== TASK TO CARRY OUT ==
Nothing in the records below should be altered when they are retyped.

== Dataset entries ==
====
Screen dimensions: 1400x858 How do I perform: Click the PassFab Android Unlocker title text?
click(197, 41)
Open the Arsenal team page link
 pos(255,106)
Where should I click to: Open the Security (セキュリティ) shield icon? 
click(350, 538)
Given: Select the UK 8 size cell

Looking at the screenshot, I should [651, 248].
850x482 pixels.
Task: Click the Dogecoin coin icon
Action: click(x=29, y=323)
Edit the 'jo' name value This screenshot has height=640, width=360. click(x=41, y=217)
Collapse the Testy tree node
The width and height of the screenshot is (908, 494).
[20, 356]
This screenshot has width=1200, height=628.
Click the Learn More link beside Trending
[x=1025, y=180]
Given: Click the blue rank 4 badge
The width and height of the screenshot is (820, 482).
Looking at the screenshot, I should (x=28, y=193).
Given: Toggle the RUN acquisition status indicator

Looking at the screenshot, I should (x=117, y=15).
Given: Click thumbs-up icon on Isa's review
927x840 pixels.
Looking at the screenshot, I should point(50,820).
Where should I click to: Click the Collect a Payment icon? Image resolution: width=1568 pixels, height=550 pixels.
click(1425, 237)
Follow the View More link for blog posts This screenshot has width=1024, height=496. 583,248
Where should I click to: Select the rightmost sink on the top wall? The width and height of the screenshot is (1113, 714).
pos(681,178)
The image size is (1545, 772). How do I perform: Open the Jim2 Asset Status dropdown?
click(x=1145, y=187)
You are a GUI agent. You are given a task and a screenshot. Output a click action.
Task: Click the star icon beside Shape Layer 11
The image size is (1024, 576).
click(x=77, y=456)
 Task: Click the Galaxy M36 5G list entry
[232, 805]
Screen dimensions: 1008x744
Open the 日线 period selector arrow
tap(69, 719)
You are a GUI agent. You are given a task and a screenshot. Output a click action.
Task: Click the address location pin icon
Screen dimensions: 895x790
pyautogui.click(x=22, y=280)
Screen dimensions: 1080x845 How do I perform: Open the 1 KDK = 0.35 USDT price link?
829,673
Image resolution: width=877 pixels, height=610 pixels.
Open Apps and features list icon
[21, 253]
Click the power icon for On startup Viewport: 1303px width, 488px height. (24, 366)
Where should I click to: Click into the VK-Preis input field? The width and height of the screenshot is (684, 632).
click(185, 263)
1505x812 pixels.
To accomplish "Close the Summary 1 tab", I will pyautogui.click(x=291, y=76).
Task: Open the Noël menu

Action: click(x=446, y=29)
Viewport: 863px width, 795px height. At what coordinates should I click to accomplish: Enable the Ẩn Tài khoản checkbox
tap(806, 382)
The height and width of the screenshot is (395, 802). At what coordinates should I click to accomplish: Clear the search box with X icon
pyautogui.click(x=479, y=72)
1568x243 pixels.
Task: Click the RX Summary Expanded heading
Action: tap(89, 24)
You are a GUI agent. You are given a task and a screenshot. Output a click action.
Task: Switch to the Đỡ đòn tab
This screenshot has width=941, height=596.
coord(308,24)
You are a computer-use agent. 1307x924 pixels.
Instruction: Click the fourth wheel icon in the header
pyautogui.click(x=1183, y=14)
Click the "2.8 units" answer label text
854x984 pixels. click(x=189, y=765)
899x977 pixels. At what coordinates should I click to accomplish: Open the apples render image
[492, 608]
====
== SOLUTION FOR THIS EXERCISE ==
Screen dimensions: 1400x858 How do I perform: Click the PassFab Android Unlocker title text?
click(197, 41)
Open the Arsenal team page link
 pos(255,106)
Where should I click to: Open the Security (セキュリティ) shield icon? 
click(350, 538)
Given: Select the UK 8 size cell

Looking at the screenshot, I should [651, 248].
850x482 pixels.
Task: Click the Dogecoin coin icon
Action: click(x=29, y=323)
Edit the 'jo' name value This screenshot has height=640, width=360. click(x=41, y=217)
Collapse the Testy tree node
The width and height of the screenshot is (908, 494).
[20, 356]
This screenshot has width=1200, height=628.
Click the Learn More link beside Trending
[x=1025, y=180]
Given: Click the blue rank 4 badge
The width and height of the screenshot is (820, 482).
Looking at the screenshot, I should (x=28, y=193).
Given: Toggle the RUN acquisition status indicator

Looking at the screenshot, I should (x=117, y=15).
Given: Click thumbs-up icon on Isa's review
927x840 pixels.
Looking at the screenshot, I should point(50,820).
Where should I click to: Click the Collect a Payment icon? Image resolution: width=1568 pixels, height=550 pixels.
click(1425, 237)
Follow the View More link for blog posts This screenshot has width=1024, height=496. 583,248
Where should I click to: Select the rightmost sink on the top wall? The width and height of the screenshot is (1113, 714).
pos(681,178)
The image size is (1545, 772). How do I perform: Open the Jim2 Asset Status dropdown?
click(x=1145, y=187)
You are a GUI agent. You are given a task and a screenshot. Output a click action.
Task: Click the star icon beside Shape Layer 11
The image size is (1024, 576).
click(x=77, y=456)
 Task: Click the Galaxy M36 5G list entry
[232, 805]
Screen dimensions: 1008x744
Open the 日线 period selector arrow
tap(69, 719)
You are a GUI agent. You are given a task and a screenshot. Output a click action.
Task: Click the address location pin icon
Screen dimensions: 895x790
pyautogui.click(x=22, y=280)
Screen dimensions: 1080x845 How do I perform: Open the 1 KDK = 0.35 USDT price link?
829,673
Image resolution: width=877 pixels, height=610 pixels.
Open Apps and features list icon
[21, 253]
Click the power icon for On startup Viewport: 1303px width, 488px height. (24, 366)
Where should I click to: Click into the VK-Preis input field? The width and height of the screenshot is (684, 632).
click(185, 263)
1505x812 pixels.
To accomplish "Close the Summary 1 tab", I will pyautogui.click(x=291, y=76).
Task: Open the Noël menu

Action: click(x=446, y=29)
Viewport: 863px width, 795px height. At what coordinates should I click to accomplish: Enable the Ẩn Tài khoản checkbox
tap(806, 382)
The height and width of the screenshot is (395, 802). At what coordinates should I click to accomplish: Clear the search box with X icon
pyautogui.click(x=479, y=72)
1568x243 pixels.
Task: Click the RX Summary Expanded heading
Action: tap(89, 24)
You are a GUI agent. You are given a task and a screenshot. Output a click action.
Task: Switch to the Đỡ đòn tab
This screenshot has width=941, height=596.
coord(308,24)
You are a computer-use agent. 1307x924 pixels.
Instruction: Click the fourth wheel icon in the header
pyautogui.click(x=1183, y=14)
Click the "2.8 units" answer label text
854x984 pixels. click(x=189, y=765)
899x977 pixels. At what coordinates should I click to accomplish: Open the apples render image
[492, 608]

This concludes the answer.